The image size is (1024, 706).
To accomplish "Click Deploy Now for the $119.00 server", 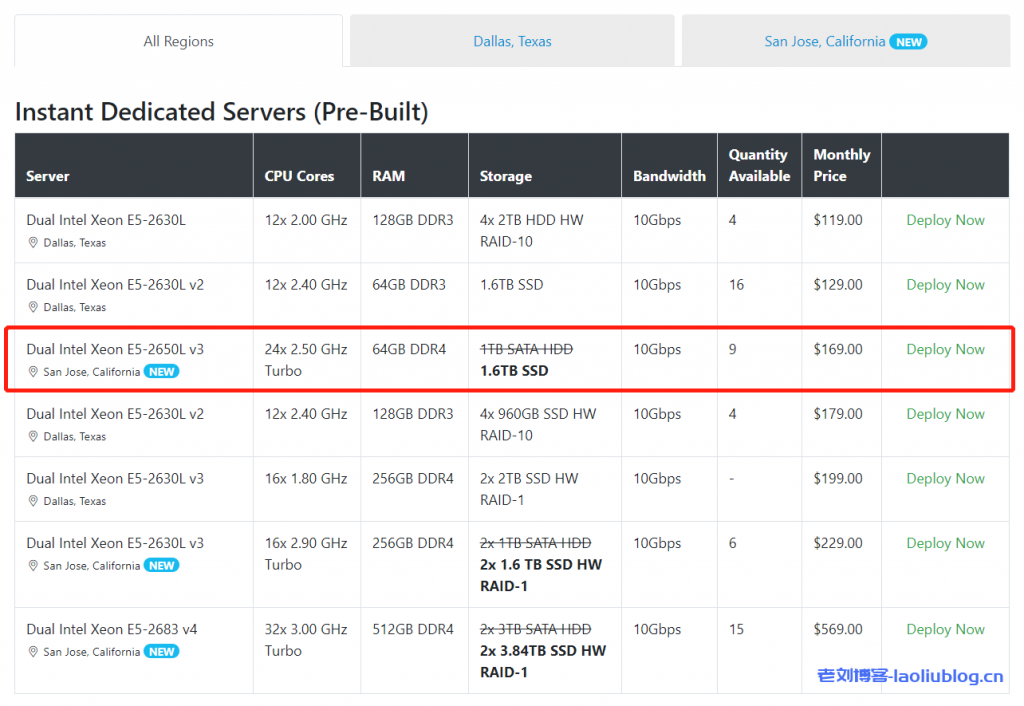I will click(945, 220).
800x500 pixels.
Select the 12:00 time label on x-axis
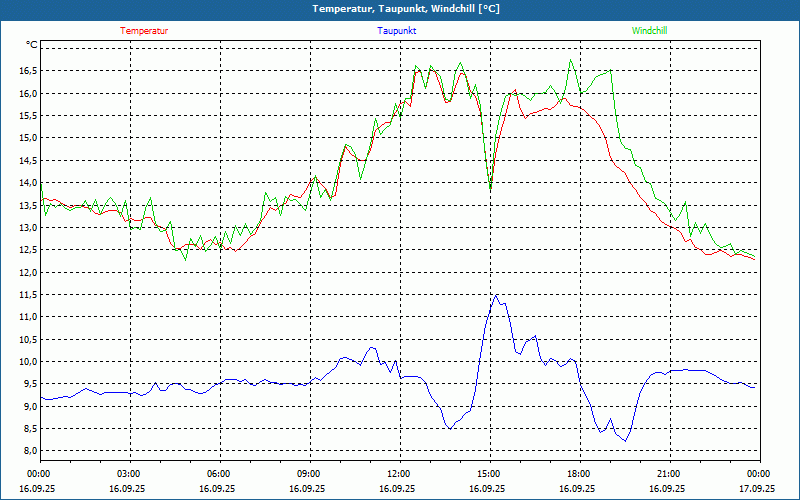(x=398, y=474)
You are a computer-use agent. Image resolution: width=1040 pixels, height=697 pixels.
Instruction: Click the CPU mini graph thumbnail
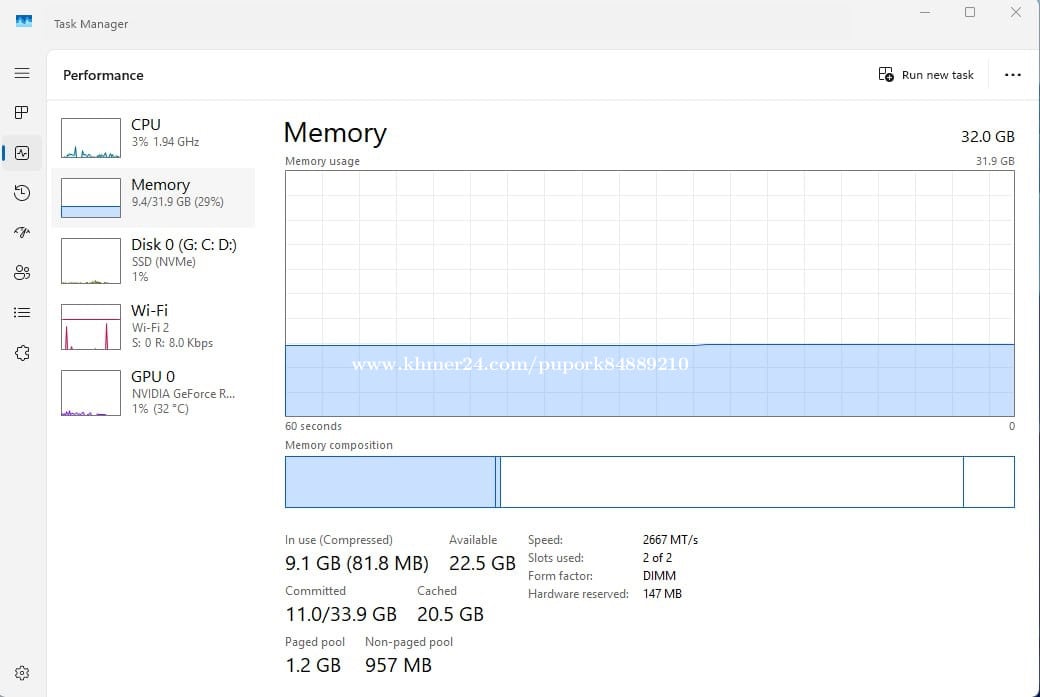pos(91,138)
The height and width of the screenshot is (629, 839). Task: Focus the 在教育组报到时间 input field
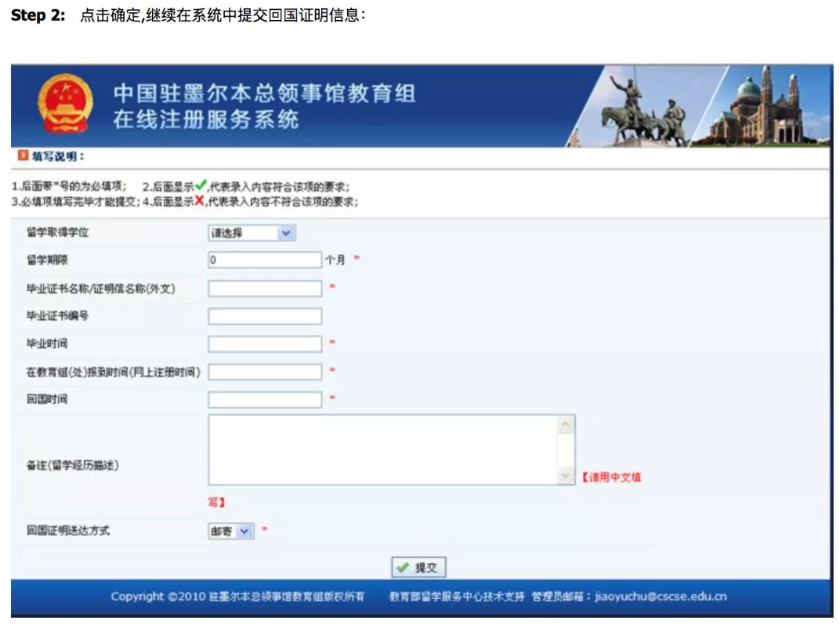tap(265, 372)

About this task
Where does the word "pixels" occur in the data? Copy every line that has it.

Exercise result
800x500 pixels.
You are a computer-use agent. Image resolution: width=1040 pixels, height=697 pixels.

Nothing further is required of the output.